**ЧТО СДЕЛАТЬ**: Процитируйте из отрывка о поездке из Петербурга всё, начиная со слов «Мы выехали или, лучше» и до слов «крайней мере, возможный.» включительно.

**ОТРЫВОК ДЛЯ ЧТЕНИЯ**:
►

Мы выехали или, лучше сказать, мы вышли из Петербурга 30 марта, в четверг на Страстной неделе. Как выше сказал, я жил на берегу Невы; он зашел ко мне, и мы стали перебираться по настланным мосткам через гибкий и местами треснувший лед на Выборгскую сторону; за нами несли наши чемоданы. На противоположном берегу в это время обыкновенно дожидаются повозки с конями; но как на улицах была везде одна жидкая грязь, то, положив в них пожитки наши, мы сами не сели, а предпочли идти пешком по доскам, возле домов, до самой заставы. За нею едва ли было лучше, и мы шагом до станции Дранишниковой должны были тащиться по голой земле. Далее, действительно Копиев был прав, и мы нашли зимний путь, если не лучший, то, по крайней мере, возможный.

Мы лежали покойно в известных Чухонских, длинных и крытых санях, которых, не знаю, сохранилось ли еще употребление. Веселость его, которую никакая печаль не в силах была омрачить, многоречие его, которое никакое приличие не могло остановить, дорогой, в темноте, сначала служили мне приятным развлечением; но когда сон стал меня одолевать, то превратились в столь нестерпимое мучение, что я, наконец, принужден был униженно просить его превосходительство, чтоб оно умолкло.

На другой день, рано поутру, приехали мы в Кексгольм, сделав всего только 140 верст и остановились на всё утро у какого-то финна, приятеля г. Копиева. Я ходил смотреть упраздненную крепость, и в ней показывали мне семейство Пугачова, не знаю зачем, всё еще содержавшееся под стражею, хотя не весьма строгою. Оно состояло из престарелого сына и двух дочерей: простой мужик и крестьянки, которые показались мне смирными и робкими. Обедали мы не весьма вкусно: нас потчевали чухонским кушаньем; между прочим кормили салакушкой с молоком, и в молоке же вареною черникой, да кнакебрё, сушеными лепешками, а поили швадриком, квасопивом. После обеда отправились мы прямо на мызу Копиева, от Кексгольма в 20 верстах лежащую.

◄

**СПИСОК ЗАПИСЕЙ**:
►

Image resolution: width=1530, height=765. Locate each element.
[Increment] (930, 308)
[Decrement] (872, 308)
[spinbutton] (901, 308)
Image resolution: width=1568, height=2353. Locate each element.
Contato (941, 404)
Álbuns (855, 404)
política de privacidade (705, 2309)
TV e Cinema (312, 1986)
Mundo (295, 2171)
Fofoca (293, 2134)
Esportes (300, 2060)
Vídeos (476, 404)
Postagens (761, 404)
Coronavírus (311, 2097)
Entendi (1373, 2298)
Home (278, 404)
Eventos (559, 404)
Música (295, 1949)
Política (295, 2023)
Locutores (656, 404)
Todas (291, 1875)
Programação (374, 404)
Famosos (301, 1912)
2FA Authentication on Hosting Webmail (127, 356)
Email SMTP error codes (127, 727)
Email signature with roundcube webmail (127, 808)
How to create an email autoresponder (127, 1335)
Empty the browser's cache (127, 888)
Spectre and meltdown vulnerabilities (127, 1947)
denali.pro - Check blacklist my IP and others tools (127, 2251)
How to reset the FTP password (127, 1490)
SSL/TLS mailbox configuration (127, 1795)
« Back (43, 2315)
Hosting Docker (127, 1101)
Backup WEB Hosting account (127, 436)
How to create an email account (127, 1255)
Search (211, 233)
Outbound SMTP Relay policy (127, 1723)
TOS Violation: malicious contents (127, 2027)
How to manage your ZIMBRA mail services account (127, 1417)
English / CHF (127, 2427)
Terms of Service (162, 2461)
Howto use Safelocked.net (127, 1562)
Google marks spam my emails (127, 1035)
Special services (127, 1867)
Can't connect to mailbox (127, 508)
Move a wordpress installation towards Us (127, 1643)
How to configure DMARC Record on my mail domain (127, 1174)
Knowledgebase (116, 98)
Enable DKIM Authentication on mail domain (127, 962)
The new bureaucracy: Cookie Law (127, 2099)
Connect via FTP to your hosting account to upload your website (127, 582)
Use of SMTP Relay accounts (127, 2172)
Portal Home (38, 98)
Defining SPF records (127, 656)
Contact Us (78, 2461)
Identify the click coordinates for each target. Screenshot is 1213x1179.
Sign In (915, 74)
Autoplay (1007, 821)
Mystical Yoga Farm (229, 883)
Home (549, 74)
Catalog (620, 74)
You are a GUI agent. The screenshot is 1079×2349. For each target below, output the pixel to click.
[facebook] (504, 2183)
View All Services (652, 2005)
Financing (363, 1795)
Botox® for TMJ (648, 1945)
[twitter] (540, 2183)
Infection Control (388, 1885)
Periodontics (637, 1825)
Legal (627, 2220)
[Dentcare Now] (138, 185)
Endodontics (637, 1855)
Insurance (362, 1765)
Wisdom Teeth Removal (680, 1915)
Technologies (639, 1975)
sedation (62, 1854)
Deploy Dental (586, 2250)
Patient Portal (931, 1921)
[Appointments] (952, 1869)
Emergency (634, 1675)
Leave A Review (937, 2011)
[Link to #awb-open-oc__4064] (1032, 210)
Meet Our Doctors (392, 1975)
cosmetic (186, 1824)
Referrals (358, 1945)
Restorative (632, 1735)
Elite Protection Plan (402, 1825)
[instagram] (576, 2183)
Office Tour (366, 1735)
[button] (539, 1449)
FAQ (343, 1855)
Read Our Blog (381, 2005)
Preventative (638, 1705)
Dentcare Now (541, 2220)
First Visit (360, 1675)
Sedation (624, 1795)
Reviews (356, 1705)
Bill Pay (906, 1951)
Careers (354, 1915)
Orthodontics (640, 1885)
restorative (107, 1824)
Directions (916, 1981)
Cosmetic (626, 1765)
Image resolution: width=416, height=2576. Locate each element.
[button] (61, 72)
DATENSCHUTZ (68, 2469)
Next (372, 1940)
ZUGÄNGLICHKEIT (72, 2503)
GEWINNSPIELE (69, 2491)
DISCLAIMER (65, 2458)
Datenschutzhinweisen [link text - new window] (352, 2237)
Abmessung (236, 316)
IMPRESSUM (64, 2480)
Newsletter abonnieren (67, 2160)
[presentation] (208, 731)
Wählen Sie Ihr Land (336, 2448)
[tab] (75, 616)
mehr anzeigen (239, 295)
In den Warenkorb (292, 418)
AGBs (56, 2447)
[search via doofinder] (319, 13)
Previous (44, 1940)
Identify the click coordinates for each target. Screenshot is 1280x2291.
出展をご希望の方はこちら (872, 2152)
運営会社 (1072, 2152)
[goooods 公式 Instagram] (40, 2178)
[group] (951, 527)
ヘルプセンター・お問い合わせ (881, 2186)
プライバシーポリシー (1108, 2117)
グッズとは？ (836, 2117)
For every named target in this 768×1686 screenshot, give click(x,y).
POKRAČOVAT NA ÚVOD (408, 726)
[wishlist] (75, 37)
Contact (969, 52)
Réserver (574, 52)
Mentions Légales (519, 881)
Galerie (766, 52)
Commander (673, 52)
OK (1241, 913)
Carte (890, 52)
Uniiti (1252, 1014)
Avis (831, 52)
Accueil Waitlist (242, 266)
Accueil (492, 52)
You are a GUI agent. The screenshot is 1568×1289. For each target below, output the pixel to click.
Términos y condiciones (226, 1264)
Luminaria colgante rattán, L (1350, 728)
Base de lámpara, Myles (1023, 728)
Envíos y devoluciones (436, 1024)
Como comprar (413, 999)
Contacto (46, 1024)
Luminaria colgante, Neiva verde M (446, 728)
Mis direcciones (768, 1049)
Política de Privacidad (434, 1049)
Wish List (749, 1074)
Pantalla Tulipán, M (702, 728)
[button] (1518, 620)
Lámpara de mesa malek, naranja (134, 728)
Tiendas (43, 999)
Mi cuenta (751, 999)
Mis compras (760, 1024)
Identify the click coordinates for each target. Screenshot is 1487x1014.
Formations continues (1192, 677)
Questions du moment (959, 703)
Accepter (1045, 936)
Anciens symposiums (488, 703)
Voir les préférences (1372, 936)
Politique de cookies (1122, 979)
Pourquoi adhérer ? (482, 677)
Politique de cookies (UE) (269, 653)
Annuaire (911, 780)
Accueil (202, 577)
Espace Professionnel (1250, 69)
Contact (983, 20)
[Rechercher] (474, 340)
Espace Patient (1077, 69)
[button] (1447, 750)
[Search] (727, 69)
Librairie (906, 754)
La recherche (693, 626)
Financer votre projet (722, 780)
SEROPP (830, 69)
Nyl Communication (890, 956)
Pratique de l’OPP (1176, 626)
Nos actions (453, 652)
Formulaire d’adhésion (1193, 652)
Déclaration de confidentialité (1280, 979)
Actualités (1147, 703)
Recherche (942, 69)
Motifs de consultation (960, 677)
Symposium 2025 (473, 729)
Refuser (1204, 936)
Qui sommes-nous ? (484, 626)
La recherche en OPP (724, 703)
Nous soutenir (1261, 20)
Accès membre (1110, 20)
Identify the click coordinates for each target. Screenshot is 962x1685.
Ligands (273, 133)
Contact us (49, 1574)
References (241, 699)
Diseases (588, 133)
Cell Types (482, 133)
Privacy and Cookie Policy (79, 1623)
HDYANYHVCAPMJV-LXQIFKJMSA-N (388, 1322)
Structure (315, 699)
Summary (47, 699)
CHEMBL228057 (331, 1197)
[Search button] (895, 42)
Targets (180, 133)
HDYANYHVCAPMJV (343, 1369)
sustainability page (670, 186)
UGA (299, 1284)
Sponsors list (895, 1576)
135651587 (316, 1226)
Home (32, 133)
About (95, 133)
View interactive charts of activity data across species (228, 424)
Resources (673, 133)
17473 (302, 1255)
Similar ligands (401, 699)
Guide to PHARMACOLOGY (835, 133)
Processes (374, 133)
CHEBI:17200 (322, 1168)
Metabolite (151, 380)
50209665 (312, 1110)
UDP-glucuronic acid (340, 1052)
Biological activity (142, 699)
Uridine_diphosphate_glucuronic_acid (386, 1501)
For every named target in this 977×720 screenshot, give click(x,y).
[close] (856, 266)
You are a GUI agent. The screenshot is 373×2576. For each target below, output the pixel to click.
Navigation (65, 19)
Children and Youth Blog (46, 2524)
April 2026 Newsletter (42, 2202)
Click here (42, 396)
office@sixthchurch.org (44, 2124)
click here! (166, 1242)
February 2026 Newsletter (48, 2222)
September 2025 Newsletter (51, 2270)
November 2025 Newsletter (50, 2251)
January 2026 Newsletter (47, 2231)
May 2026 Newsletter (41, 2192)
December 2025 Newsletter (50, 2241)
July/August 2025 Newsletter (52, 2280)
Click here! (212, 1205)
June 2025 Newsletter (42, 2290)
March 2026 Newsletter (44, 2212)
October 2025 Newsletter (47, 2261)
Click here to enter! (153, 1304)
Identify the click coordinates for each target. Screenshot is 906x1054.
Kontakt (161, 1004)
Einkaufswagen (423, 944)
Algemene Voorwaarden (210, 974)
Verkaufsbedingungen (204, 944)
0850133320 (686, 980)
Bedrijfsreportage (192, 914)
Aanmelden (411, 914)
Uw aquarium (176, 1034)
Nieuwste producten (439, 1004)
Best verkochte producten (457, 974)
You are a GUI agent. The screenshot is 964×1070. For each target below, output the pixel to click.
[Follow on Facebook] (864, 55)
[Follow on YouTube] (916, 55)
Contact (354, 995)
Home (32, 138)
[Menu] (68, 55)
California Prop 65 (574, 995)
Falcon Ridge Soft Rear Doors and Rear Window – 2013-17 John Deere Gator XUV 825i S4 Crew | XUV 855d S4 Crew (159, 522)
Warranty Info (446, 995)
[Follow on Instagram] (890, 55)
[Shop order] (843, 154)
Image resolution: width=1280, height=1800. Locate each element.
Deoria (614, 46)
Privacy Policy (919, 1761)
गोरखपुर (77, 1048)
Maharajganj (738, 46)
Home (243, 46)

◄

**ВЫПОЛНЕННОЕ ЗАДАНИЕ**:
Мы выехали или, лучше сказать, мы вышли из Петербурга 30 марта, в четверг на Страстной неделе. Как выше сказал, я жил на берегу Невы; он зашел ко мне, и мы стали перебираться по настланным мосткам через гибкий и местами треснувший лед на Выборгскую сторону; за нами несли наши чемоданы. На противоположном берегу в это время обыкновенно дожидаются повозки с конями; но как на улицах была везде одна жидкая грязь, то, положив в них пожитки наши, мы сами не сели, а предпочли идти пешком по доскам, возле домов, до самой заставы. За нею едва ли было лучше, и мы шагом до станции Дранишниковой должны были тащиться по голой земле. Далее, действительно Копиев был прав, и мы нашли зимний путь, если не лучший, то, по крайней мере, возможный.